## Task goal
Read the lines below, and copy any that contain the string "August".
'''
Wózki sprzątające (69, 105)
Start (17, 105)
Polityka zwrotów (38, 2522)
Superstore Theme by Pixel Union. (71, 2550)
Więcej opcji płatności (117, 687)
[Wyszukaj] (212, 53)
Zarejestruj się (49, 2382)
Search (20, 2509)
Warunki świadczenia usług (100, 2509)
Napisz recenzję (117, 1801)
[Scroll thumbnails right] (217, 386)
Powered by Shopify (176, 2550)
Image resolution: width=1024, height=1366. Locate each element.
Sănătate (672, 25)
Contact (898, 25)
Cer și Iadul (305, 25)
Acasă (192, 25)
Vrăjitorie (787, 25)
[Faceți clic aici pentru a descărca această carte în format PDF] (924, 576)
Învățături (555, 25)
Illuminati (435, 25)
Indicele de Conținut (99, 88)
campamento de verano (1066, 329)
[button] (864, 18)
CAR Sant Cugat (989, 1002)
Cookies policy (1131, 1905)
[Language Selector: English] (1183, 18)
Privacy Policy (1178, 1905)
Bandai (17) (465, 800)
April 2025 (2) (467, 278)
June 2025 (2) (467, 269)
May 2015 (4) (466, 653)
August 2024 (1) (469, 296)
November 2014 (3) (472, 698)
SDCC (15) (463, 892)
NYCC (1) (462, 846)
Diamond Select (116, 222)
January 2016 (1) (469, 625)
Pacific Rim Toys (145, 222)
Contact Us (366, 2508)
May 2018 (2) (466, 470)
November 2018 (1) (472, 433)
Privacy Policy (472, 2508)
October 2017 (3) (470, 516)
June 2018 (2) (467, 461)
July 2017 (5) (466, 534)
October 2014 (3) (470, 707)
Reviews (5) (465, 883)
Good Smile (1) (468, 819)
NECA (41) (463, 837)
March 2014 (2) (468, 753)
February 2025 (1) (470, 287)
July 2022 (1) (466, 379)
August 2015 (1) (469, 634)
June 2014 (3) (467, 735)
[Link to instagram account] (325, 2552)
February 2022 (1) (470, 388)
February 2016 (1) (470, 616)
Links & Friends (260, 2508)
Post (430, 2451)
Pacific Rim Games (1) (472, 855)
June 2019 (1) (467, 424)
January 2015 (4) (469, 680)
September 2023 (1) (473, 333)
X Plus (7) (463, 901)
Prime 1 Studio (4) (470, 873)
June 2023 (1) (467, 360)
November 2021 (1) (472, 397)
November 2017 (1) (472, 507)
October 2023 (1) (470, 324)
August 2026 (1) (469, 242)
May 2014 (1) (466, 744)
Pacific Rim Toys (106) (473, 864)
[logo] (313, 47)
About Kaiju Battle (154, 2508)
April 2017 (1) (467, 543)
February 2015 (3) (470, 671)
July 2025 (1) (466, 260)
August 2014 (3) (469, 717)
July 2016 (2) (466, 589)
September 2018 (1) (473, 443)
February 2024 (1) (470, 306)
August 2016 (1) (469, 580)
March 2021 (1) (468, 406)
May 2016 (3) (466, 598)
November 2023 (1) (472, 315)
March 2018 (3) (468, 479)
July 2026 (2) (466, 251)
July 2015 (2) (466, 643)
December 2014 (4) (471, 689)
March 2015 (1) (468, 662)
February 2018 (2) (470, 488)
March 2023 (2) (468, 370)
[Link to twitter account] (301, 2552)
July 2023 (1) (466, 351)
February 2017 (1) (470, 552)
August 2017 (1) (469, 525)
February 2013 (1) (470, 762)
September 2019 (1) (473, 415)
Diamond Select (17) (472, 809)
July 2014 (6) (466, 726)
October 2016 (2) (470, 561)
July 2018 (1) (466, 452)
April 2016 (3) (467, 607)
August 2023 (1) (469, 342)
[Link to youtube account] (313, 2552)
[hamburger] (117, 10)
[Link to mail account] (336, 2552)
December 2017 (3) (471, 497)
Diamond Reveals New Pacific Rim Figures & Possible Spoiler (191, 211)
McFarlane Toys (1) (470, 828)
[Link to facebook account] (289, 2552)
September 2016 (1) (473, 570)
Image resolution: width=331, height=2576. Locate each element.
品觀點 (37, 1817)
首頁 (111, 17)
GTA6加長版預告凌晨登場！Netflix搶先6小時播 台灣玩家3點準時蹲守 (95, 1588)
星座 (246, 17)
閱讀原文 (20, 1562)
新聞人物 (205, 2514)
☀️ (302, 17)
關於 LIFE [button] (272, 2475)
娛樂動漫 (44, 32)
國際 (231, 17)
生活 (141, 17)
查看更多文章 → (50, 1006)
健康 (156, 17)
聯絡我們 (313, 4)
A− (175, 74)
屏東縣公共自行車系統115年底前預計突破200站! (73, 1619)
'''
## Answer to this exercise
August 2024 (1) (469, 296)
August 2015 (1) (469, 634)
August 2026 (1) (469, 242)
August 2014 (3) (469, 717)
August 2016 (1) (469, 580)
August 2017 (1) (469, 525)
August 2023 (1) (469, 342)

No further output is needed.